BEGIN Information supplied

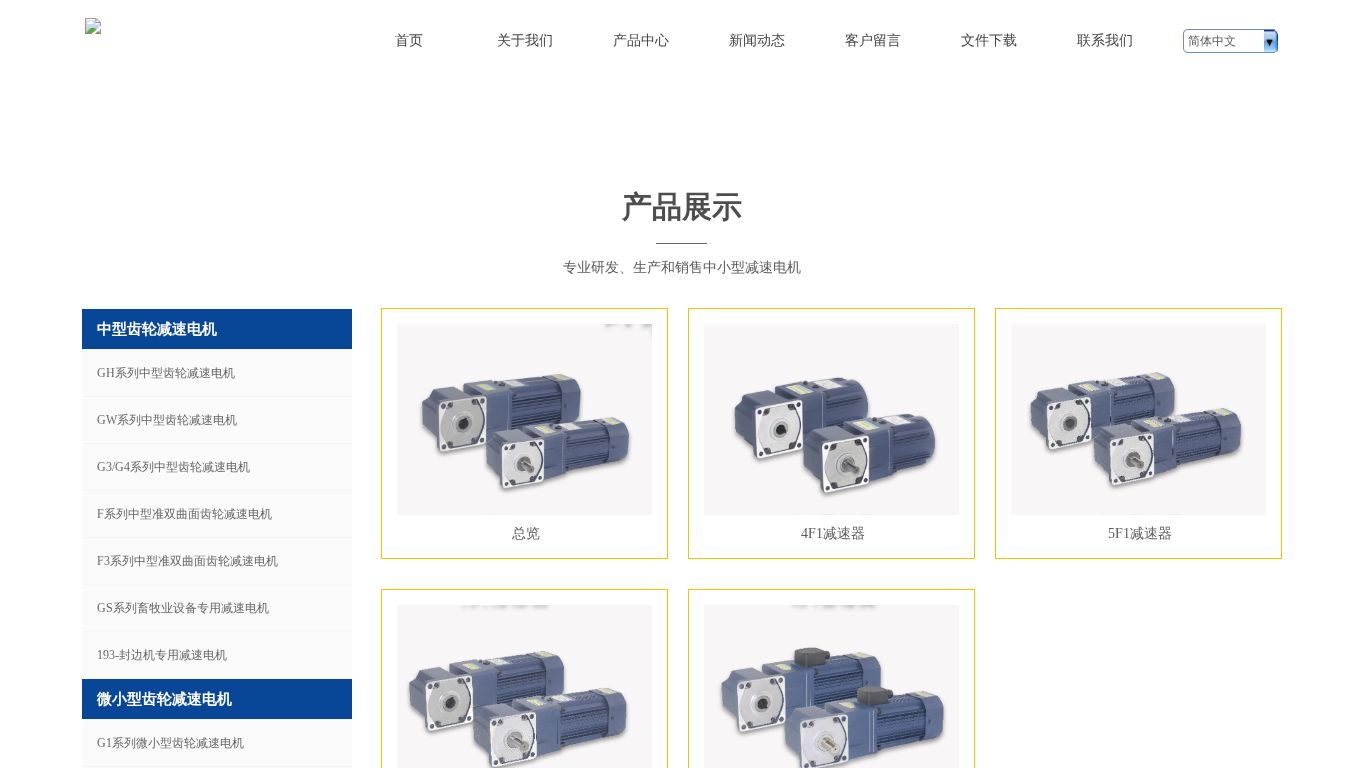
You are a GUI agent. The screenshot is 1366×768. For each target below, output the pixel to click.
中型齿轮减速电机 (157, 329)
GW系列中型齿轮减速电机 (167, 420)
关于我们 (525, 40)
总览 (526, 533)
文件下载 (989, 40)
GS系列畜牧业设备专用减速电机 (183, 608)
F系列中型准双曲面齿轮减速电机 (184, 514)
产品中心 (641, 40)
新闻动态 (757, 40)
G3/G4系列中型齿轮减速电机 (173, 467)
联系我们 (1105, 40)
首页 (409, 40)
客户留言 (873, 40)
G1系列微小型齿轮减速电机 (170, 743)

END Information supplied

## Task
Could you give all the records again, exactly, minus the pictures?

## Answer space
You are a GUI agent. The screenshot is 1366×768. For each target below, output the pixel to click.
中型齿轮减速电机 (157, 329)
GW系列中型齿轮减速电机 (167, 420)
关于我们 (525, 40)
总览 (526, 533)
文件下载 (989, 40)
GS系列畜牧业设备专用减速电机 (183, 608)
F系列中型准双曲面齿轮减速电机 (184, 514)
产品中心 (641, 40)
新闻动态 (757, 40)
G3/G4系列中型齿轮减速电机 (173, 467)
联系我们 (1105, 40)
首页 (409, 40)
客户留言 (873, 40)
G1系列微小型齿轮减速电机 (170, 743)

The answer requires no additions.